> [Problem statement]:
Please transcribe the listing in its entirety, character for character.

━━━━━━━━

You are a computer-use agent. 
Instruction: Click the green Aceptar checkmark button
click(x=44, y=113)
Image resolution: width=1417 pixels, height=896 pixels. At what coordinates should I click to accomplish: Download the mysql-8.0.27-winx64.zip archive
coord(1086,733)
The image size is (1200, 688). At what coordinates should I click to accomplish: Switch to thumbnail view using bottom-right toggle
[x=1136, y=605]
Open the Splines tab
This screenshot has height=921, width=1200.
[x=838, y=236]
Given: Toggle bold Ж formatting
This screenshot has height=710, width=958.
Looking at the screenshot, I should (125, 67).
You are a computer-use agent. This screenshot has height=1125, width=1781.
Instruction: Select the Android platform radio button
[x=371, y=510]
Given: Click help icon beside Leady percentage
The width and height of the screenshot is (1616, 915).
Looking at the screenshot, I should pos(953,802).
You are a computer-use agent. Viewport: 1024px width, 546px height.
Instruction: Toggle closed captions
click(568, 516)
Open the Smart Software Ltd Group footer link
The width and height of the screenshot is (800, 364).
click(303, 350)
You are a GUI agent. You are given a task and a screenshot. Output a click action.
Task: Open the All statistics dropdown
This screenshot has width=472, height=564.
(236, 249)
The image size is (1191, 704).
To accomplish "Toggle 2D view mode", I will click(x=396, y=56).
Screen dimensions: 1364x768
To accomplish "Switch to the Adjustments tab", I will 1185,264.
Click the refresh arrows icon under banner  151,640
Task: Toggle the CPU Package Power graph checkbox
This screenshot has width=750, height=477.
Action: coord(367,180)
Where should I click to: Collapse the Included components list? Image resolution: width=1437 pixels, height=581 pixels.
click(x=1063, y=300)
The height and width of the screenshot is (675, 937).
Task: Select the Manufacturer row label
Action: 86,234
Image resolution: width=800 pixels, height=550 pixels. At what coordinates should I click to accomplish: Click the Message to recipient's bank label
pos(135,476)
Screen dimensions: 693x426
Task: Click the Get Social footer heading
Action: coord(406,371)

━━━━━━━━

> [Answer to this task]:
You are a computer-use agent. 
Instruction: Click the green Aceptar checkmark button
click(x=44, y=113)
Image resolution: width=1417 pixels, height=896 pixels. At what coordinates should I click to accomplish: Download the mysql-8.0.27-winx64.zip archive
coord(1086,733)
The image size is (1200, 688). At what coordinates should I click to accomplish: Switch to thumbnail view using bottom-right toggle
[x=1136, y=605]
Open the Splines tab
This screenshot has height=921, width=1200.
[x=838, y=236]
Given: Toggle bold Ж formatting
This screenshot has height=710, width=958.
Looking at the screenshot, I should (125, 67).
You are a computer-use agent. This screenshot has height=1125, width=1781.
Instruction: Select the Android platform radio button
[x=371, y=510]
Given: Click help icon beside Leady percentage
The width and height of the screenshot is (1616, 915).
Looking at the screenshot, I should pos(953,802).
You are a computer-use agent. Viewport: 1024px width, 546px height.
Instruction: Toggle closed captions
click(568, 516)
Open the Smart Software Ltd Group footer link
The width and height of the screenshot is (800, 364).
click(303, 350)
You are a GUI agent. You are given a task and a screenshot. Output a click action.
Task: Open the All statistics dropdown
This screenshot has width=472, height=564.
(236, 249)
The image size is (1191, 704).
To accomplish "Toggle 2D view mode", I will click(x=396, y=56).
Screen dimensions: 1364x768
To accomplish "Switch to the Adjustments tab", I will 1185,264.
Click the refresh arrows icon under banner  151,640
Task: Toggle the CPU Package Power graph checkbox
This screenshot has width=750, height=477.
Action: coord(367,180)
Where should I click to: Collapse the Included components list? Image resolution: width=1437 pixels, height=581 pixels.
click(x=1063, y=300)
The height and width of the screenshot is (675, 937).
Task: Select the Manufacturer row label
Action: 86,234
Image resolution: width=800 pixels, height=550 pixels. At what coordinates should I click to accomplish: Click the Message to recipient's bank label
pos(135,476)
Screen dimensions: 693x426
Task: Click the Get Social footer heading
Action: coord(406,371)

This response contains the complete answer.